Hi Buchan,

>>> My Samba box stalls after some usage, mapped drives disappear and
>>> users can't write or read from drives. The stalls happen randomly.
>>> I'm running 2.4.19-16mdksmp and Samba 2.2.7a-9.2mdk. May I ask is
>>> this a kernel bug or Samba bug? Does anyone know a fix for it? I
>>> checked the memory from BIOS, they didn't report any errors.
>>
>> BIOS memory check is (mostly) useless. Use memtest86 or similar.
>
> Sure I will test it with memtest86 and report back. I have been
> running LM9.0 with Samba on this box for 3/4 year now. The problem
> only arose in the last 2 months by random. I swapped brand new
> Crucial Micron ECC DDR266 SDRAM, but the problem still presists. BTW,
> the BIOS memory check is quite extensive (Intel claims to scan it
> block by block). It takes about 1 to 2 minutes for it to scan the
> memory. Not sure how this compares to memtest86. I guess I will wait
> after hours before I can run a memtest86.

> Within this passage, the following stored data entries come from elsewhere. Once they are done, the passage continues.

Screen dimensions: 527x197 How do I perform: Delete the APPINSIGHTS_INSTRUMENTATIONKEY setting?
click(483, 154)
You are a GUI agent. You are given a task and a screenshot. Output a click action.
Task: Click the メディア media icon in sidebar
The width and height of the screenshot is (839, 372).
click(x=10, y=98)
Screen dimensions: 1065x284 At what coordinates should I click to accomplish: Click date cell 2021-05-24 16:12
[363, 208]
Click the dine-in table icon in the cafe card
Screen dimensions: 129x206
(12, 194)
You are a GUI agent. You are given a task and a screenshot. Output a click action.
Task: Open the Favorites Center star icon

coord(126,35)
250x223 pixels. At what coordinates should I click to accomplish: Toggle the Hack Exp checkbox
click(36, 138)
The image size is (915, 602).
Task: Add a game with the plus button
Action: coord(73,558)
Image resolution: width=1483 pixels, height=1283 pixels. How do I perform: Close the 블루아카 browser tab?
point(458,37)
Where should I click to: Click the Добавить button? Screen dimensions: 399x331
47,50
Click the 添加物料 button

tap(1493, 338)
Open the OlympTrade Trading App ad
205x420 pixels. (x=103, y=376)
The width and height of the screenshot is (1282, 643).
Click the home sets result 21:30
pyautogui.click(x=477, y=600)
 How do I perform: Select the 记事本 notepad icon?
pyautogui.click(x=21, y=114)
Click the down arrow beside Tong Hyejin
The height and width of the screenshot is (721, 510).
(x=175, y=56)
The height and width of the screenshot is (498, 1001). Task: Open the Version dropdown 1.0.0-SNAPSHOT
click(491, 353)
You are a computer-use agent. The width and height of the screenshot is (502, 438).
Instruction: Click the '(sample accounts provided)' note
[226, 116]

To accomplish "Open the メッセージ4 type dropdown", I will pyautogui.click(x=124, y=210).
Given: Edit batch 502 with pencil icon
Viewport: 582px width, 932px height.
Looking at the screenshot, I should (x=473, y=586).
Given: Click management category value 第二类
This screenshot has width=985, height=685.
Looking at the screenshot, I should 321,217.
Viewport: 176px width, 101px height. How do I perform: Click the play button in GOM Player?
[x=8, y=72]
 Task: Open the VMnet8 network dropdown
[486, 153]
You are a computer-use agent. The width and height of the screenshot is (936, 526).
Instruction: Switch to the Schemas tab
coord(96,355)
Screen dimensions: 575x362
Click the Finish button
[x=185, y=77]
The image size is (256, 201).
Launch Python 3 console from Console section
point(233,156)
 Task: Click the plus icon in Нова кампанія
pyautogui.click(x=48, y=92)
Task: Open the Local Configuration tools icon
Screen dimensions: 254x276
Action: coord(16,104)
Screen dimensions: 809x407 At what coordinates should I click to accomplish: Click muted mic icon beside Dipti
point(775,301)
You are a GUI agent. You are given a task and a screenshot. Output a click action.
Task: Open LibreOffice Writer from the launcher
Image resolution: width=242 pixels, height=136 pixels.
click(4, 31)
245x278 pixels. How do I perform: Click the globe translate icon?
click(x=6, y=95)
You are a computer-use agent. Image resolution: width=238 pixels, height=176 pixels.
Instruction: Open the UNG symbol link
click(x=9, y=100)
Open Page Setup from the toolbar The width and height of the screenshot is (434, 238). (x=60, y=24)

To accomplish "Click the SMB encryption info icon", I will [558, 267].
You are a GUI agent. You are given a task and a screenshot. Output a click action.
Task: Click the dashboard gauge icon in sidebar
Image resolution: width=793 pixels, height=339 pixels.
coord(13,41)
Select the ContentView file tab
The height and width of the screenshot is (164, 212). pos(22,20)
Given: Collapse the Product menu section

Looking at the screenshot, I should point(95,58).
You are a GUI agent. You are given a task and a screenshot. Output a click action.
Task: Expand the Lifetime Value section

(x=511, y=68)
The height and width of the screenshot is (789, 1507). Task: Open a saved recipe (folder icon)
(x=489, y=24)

I ran memtest and found no error. Do you have other suggestions that I can
further troubleshoot this? There are no cards plugged to the system. The
system just runs software RAID. Thus it seems to be either XFS, md or samba
bug. Maybe I could try upgrading samba to 2.2.8a-2mdk from your web server.
Are there potential gotchas that I should watch out for?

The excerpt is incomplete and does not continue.